5. A transfer device, as claimed in claim 2, wherein said moving means includes: a shaft extending from one of said rollers; a pinion connected to said shaft; a rack extending along said transfer path and engageable by said pinion; and a drive means connected to said carriage to move said carriage along said transfer path to cause said pinion to rotate said one roller and said endless belt due to engagement of said pinion with said rack.

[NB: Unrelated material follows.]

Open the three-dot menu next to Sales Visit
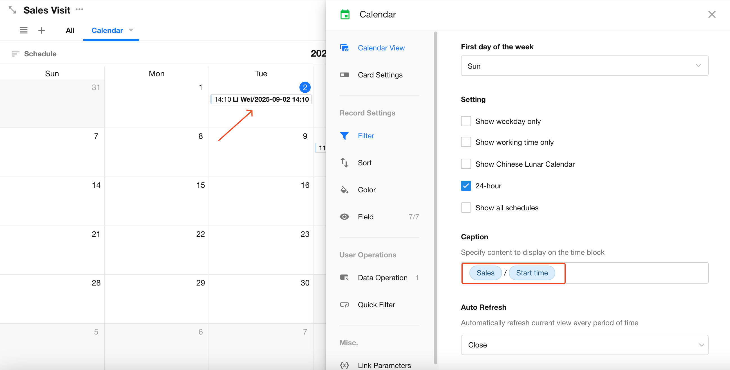The height and width of the screenshot is (370, 730). (x=79, y=10)
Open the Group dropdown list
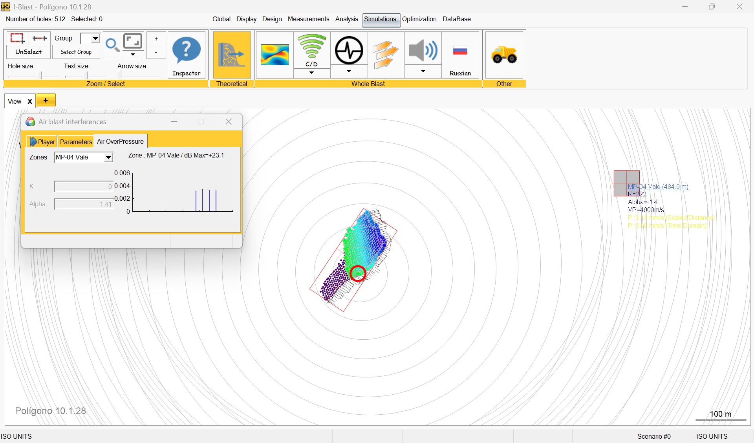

6. An electrophotographic device for effecting transfer of a toner image from at least one photoconductive element onto a receiver movable along a transfer path, said device comprising: a first transfer station along said transfer path; means for moving a first photoconductive element having a first toner image into said first transfer station; means at said first transfer station for aligning said photoconductive element; a transfer carriage movable along said transfer path; a first roller rotatably mounted on said carriage; a second roller spaced from said first roller and rotatably mounted on said transfer carriage; an endless belt extendable around said first and second rollers and formed of alternating conductive and insulative segments extending thereacross, said conductive segments being engageable with said rollers and said belt being movable along an endless path; means for attaching the receiver to said segmented belt so that the receiver is extendable across a plurality of said segments; means for moving said transfer carriage along said transfer path past said first photoconductive element and for moving said endless belt along said endless path to bring the receiver into progressive line contact with said first photoconductive element to effect transfer of said first toner image from said first photoconductive element to the receiver and to separate the receiver from said photoconductive element along a progressive line after transfer; means for applying a first potential to said first roller for bringing the receiver into intimate progressive line contact with said first photoconductive element as said transfer device is moved thereacross; and means for applying a second potential to said second roller for effecting image transfer of said first toner image from said first photoconductive element to the receiver upon movement of said second roller past said first photoconductive element.

7. An electrophotographic device, as claimed in claim 6, further including: a second transfer station along said transfer path; second means for moving a second photoconductive element having a second toner image into said second transfer station to effect transfer of said second image to said receiver to form a composite image upon movement of said transfer device along said transfer path past said second transfer station.